“Toda gran causa comienza como un movimiento, se convierte en un negocio y termina siendo un fraude”.

CHRISTOPHER MCDOUGALL

Nuevamente ayer se registró otro incidente (clasificado como ‘grave’) en el Aeropuerto Internacional de la Ciudad de México. El vuelo 762 de Aeroméxico, procedente de Bogotá, Colombia, tuvo que abortar su aterrizaje en razón de que no estaba despejada la pista. Eso luego de un hecho semejante, ya por todos conocido, registrado el sábado pasado y que involucraba a dos aviones de Volaris.

A raíz de este último caso, y luego de una reunión de autoridades y aerolíneas, presidida por el secretario de Gobernación, Adán Augusto López, se ofrecieron “soluciones”.

Entrecomillo el término pues no lo son en realidad. Más aún, hacer lo que acordaron solo aumentará el riesgo de colisión en el espacio aéreo de la ZMVM.

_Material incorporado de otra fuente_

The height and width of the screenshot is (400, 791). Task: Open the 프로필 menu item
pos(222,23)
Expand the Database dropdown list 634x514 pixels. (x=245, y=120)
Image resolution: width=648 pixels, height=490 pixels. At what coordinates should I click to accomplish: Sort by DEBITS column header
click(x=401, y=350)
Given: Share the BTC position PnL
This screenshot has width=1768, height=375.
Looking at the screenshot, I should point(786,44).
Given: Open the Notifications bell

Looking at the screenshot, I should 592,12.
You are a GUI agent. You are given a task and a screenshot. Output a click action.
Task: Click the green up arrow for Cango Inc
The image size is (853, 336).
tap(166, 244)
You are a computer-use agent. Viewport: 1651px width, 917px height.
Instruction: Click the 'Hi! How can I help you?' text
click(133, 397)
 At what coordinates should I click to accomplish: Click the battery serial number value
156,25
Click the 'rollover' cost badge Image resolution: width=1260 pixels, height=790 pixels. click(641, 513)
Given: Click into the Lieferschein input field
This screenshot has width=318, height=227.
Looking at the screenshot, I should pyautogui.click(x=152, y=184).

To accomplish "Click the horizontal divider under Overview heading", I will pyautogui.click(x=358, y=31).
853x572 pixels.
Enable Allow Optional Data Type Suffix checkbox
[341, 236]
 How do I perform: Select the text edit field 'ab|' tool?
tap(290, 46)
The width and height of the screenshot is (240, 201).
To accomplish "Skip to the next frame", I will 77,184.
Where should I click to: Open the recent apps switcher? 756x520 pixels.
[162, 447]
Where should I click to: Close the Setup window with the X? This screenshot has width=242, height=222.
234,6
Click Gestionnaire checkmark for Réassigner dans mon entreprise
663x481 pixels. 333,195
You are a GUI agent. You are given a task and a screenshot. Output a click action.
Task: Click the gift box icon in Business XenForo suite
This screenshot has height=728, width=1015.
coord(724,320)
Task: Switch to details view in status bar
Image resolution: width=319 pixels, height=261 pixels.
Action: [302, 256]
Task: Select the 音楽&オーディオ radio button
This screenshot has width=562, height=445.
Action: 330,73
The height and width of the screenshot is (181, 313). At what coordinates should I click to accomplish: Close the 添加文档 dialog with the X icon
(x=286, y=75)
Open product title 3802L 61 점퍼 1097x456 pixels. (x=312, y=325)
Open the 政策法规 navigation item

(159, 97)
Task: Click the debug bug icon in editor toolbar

Pero vamos de vuelta al origen del problema: la puesta en marcha del Aeropuerto Internacional Felipe Ángeles supuso un rediseño del espacio aéreo de todo el Valle de México. Este rediseño está mal hecho y ha generado se incrementen lo que se llama incidentes aéreos, particularmente donde hay mayor tráfico aéreo en la región que es precisamente sobre el AICM.

Imposible decir que el Benito Juárez y su espacio aéreo estaban en óptimas condiciones antes de que se contemplara el AIFA. Tan no es así que por eso se estaba construyendo el NAICM.

Pero López Obrador, como buen político, no deja de ensalzar Santa Lucía. Hasta mostró su vena cómica al bromear en la mañanera del miércoles que el Felipe Ángeles está considerado “una de las obras más importantes del mundo de los últimos tiempos”. Luego continúo con lo de “la zopilotada”; lo que no estuvo ni siquiera chistoso. En fin, así se llevan…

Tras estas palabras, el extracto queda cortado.